Nicholls formed the group with guitarist Bill Hill in 1963. They may have gotten their start covering Everly Brothers songs - a 10-year-old Nicholls had even recorded a version of 'Bye Bye Love' with his older brother at a recording booth in Montreal's Belmont Park amusement park - but they cut their teeth with the Beatles.
Like the Fab Four, J.B. and the Playboys (Nicholls and Hill along with guitarist Andy Kaye, bassist Louis Atkins and drummer Doug West) honed their live chops at local proving grounds like the Rawdon Inn and the Rockcliff Inn, where bands often performed several sets a night into the early hours of the morning.
"Somewhere along the line, we got good," Nicholls said.
After an independent single in 1964, the group signed on with RCA Victor Canada International, who rifled off three singles simultaneously, no doubt hoping that one would stick. The strategy worked, as Kaye and Nicholls' 'My Delight', issued in March '65, eventually scored a #5 showing on the local charts. The guys updated their name to the Jaybees in 1966, but continued with that Beatle-esque sound for a few more records. Things began to change when they jumped over to Columbia and hooked up with Gary Paxton, who produced a couple of decent sunshine pop sides for them in the spring of '67.
But it was their final incarnation that would make the group's most interesting record of all. RPM reported in Sept. '67 that the band, who by then were Hill, Nicholls, guitarist Jean Pierre Lauzon, bassist Peter Carson and drummer Gaetan Danis, were working with PR man Dominic Sicilia, a "well-known New York touter of the group scene". They were rebranded the Carnival Connection (with Nick Katsos eventually replacing Danis) and by the following month were booked for a two-week slot at NYC's hip Electric Circus club.
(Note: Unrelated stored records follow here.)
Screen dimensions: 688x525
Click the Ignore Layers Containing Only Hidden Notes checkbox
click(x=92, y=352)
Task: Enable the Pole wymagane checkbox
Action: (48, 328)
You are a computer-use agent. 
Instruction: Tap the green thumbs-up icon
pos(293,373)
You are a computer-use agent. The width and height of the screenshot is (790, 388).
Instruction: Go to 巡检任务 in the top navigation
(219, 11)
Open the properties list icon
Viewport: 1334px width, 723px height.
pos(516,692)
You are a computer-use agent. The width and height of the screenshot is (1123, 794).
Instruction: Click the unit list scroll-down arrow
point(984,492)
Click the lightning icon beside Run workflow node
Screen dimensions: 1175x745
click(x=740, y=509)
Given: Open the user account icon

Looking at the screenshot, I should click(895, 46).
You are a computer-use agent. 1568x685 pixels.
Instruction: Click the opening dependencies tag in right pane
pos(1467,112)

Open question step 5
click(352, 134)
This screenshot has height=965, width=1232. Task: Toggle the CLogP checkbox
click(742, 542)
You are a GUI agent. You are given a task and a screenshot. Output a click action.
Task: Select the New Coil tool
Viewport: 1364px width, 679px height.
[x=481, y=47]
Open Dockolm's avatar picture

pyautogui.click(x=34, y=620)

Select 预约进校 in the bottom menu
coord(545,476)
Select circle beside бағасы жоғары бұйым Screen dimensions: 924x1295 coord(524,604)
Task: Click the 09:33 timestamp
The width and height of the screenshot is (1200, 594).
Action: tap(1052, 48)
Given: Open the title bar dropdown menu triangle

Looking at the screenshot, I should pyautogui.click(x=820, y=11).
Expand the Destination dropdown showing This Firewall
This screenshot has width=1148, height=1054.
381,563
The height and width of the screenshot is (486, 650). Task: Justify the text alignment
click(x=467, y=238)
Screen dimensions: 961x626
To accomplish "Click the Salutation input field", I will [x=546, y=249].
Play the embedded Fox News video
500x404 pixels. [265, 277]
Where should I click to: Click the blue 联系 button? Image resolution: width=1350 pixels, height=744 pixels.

Carnival Connection switched labels once again, this time to Capitol, and issued their swell 'Poster Man' single on both sides of the border in the summer of '68. 'Poster Man' was produced by future Woodstock promoter Artie Kornfeld and arranged by Jimmy Wisner (who had a #8 hit in 1961 with 'Asia Minor' under the pseudonym Kokomo and who co-wrote the Searchers' UK #1 single 'Don't Throw Your Love Away').
Kornfeld and Wisner wisely added strings and a backing chorus to 'Poster Man', transforming what is a rather ho-hum tune into a lush and dreamy popsike song. The single only reached #67 on RPM's national chart, but it naturally did much better in their hometown, where Nicholls and Hill's currency was much more valuable. In fact, by the end of September, 'Poster Man' had already cracked the top 20 at CFCF, CFOX and CJMS, with RPM writing that it was "moving up fast".
Perhaps even a bit too fast. That September, RPM noted that the boys had appeared in no fewer than eight episodes of CBC's Where It's At program, as well as on Cleveland's hugely influential Upbeat. What's more, Sicilio had managed to set up Nicholls, who had no prior acting experience, for the role of Claude in the Broadway production of Hair.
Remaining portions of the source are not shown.